## What is required
Copy the stretch of records from the line containing "This screenshot has width=2408, height=1528." through the line containing "Action: [x=463, y=692]", changing "plus icon" to "add icon" and keeping everything else the same.

## Dataset content
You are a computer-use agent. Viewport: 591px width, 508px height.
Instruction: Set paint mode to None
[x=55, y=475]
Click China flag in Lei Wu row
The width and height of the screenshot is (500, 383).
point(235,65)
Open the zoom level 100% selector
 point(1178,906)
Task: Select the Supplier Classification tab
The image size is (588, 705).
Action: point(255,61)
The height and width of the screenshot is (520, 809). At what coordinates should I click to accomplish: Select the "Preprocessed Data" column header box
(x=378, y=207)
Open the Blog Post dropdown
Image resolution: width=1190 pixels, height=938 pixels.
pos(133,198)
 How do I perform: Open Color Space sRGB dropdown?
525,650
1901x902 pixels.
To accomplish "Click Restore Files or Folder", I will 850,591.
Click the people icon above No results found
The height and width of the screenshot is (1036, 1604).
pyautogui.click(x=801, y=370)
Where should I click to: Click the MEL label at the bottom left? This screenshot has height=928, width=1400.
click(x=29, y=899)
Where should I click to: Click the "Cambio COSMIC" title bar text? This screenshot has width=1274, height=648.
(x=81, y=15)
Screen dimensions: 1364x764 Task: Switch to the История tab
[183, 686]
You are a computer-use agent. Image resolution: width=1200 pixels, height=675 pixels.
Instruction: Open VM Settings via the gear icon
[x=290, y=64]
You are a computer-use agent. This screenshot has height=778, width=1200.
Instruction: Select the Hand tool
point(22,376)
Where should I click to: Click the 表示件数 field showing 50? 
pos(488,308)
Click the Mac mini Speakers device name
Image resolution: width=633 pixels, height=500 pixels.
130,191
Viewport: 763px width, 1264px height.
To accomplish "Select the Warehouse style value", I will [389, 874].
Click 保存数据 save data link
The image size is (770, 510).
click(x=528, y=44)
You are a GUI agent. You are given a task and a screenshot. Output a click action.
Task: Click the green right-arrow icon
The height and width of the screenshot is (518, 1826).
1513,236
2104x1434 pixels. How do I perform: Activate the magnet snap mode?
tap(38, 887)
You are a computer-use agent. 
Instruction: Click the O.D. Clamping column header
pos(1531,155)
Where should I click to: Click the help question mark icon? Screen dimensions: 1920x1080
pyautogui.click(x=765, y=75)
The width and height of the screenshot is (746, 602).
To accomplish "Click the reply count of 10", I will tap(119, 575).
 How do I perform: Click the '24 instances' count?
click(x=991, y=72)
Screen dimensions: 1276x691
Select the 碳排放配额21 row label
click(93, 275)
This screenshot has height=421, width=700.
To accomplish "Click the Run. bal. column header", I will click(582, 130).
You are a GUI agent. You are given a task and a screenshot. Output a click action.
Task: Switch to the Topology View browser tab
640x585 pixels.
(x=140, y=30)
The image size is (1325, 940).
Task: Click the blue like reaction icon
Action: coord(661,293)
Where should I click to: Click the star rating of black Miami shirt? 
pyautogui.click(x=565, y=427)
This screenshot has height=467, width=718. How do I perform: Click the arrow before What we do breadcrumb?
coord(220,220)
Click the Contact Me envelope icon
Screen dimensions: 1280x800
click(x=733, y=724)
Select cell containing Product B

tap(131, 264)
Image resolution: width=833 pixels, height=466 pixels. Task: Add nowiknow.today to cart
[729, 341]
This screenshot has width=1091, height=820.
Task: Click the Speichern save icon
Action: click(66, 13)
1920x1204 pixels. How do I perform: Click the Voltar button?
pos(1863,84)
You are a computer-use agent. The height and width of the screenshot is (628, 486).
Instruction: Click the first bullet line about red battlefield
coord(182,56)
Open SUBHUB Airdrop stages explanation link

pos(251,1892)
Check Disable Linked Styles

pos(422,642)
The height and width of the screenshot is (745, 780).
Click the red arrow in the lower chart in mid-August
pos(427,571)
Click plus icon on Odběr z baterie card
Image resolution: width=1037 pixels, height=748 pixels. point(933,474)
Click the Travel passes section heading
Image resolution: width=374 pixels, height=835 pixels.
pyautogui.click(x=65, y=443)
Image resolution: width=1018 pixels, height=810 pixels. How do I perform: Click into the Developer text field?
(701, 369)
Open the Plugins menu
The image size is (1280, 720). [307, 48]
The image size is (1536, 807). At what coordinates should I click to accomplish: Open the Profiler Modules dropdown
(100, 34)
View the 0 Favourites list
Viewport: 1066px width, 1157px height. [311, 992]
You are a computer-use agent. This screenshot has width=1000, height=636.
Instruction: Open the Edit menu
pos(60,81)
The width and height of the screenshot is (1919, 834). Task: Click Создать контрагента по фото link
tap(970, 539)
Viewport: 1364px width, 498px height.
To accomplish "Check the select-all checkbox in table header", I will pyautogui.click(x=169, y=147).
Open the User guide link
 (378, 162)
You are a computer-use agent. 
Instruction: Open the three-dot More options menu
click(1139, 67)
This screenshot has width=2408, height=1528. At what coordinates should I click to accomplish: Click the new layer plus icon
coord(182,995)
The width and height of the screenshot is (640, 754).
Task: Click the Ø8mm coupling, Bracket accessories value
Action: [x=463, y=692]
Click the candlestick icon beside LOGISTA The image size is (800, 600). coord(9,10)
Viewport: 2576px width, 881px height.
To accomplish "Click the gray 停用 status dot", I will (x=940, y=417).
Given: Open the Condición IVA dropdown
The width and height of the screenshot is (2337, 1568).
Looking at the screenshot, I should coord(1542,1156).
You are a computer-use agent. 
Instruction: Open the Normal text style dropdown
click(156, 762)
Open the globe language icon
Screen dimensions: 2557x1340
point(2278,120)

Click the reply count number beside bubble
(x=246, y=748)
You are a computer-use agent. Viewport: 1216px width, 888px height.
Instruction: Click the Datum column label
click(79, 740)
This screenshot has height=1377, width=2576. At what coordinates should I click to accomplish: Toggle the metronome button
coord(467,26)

## The result
This screenshot has width=2408, height=1528. At what coordinates should I click to accomplish: Click the new layer add icon
coord(182,995)
The width and height of the screenshot is (640, 754).
Task: Click the Ø8mm coupling, Bracket accessories value
Action: [x=463, y=692]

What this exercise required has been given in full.